How do you plan to acquire new customers and retain existing ones?
Customer acquisition is our biggest challenge. We can’t fake it by inflating customer counts. We can’t demonstrate our product on the spot. It needs a few weeks of training data for it to reveal its magic. We ask our users to essentially take on a small unpaid job every week. There is no precedence for the type of task they are assumed to perform. Thus, the low uptake to date can entirely be blamed on us being incompetent marketers.
Some parts on the planned work will deal with features designed to help customer acquisition. However, we do not see a magic bullet that will get us to lift off. We will continue to toil on the ground through face-to-face meetings and online contact.

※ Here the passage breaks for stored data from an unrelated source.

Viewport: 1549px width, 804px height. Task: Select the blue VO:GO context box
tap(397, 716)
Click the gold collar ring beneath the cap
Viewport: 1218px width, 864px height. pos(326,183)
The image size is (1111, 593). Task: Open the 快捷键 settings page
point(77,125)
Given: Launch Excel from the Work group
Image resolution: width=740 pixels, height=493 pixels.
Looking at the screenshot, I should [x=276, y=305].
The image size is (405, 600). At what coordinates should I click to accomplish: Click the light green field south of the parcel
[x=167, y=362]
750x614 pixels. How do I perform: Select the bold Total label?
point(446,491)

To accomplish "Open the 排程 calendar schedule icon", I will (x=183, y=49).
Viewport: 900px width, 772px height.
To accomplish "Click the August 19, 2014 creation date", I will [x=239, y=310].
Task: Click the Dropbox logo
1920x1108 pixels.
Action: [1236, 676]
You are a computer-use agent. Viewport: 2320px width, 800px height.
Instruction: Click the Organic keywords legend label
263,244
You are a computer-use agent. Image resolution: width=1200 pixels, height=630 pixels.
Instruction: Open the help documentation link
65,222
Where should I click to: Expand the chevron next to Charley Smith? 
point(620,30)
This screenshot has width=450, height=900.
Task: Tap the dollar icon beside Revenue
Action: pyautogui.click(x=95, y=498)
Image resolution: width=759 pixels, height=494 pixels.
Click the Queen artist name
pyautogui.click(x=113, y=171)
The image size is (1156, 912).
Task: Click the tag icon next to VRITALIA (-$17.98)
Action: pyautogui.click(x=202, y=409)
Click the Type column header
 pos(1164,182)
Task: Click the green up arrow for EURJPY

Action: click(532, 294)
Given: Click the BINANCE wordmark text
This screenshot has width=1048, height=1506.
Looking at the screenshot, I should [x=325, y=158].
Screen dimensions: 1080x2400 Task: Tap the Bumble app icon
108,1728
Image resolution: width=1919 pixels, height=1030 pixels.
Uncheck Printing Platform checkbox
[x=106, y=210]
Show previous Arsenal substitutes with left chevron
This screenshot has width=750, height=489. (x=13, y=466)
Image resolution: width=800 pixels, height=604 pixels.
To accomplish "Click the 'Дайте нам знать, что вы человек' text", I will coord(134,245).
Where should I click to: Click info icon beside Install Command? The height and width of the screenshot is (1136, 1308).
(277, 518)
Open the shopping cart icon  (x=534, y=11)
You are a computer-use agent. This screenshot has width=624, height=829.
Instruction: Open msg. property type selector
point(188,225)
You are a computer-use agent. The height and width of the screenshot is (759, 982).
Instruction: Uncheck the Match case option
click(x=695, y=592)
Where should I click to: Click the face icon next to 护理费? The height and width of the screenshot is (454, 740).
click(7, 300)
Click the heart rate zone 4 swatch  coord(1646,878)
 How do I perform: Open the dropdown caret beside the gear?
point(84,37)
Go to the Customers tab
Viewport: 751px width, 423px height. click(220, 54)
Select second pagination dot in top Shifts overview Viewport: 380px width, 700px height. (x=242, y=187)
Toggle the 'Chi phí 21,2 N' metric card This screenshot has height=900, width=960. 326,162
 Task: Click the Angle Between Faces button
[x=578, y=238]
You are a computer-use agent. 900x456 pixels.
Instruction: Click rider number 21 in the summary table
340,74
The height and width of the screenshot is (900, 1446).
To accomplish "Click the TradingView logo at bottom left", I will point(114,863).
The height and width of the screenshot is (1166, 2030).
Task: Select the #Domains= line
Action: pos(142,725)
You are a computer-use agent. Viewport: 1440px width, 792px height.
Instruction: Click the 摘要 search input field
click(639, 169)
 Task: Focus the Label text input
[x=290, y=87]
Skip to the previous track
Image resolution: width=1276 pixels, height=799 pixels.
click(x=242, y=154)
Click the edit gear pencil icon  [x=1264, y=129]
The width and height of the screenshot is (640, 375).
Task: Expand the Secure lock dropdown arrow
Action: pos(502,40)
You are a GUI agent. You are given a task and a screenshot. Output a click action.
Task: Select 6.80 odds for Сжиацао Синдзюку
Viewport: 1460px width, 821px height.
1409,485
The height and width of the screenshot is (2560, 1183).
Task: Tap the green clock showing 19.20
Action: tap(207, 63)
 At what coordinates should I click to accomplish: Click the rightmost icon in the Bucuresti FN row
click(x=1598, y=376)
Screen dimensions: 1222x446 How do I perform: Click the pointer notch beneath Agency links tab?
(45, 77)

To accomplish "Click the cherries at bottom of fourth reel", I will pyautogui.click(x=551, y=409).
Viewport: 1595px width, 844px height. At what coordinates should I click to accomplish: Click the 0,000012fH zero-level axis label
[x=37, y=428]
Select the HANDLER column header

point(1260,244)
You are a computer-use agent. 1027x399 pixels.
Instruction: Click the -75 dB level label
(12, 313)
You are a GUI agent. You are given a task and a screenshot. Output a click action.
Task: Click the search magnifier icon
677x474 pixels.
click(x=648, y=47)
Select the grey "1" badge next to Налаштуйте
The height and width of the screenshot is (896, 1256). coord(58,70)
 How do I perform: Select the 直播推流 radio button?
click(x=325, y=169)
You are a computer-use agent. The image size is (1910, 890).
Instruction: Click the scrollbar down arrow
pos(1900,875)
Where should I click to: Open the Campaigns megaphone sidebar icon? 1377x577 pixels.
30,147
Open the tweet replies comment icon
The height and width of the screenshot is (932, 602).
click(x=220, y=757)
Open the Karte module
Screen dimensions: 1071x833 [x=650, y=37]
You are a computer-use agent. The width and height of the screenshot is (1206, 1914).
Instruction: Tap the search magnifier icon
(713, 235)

Customer retention is not a problem at all. Our most recent customer loss occurred on 27 October 2018.
10. PROGRESS TO DATE
What is the current stage of the business?
We started on 4 February 2017. We use the server that runs NEP. We intend to run indefinitely.
In 2019, Thomas had a job that did not allow adequate time to work on bims. That job is has now finished. We gained 11 users. We lost none.
Do you have any financials?
We do not.
What steps have you taken to validate the market?
We already had NEP. It validated the market for us, starting 21 years ago.
What is your expected future growth rate? Do you have a forecast?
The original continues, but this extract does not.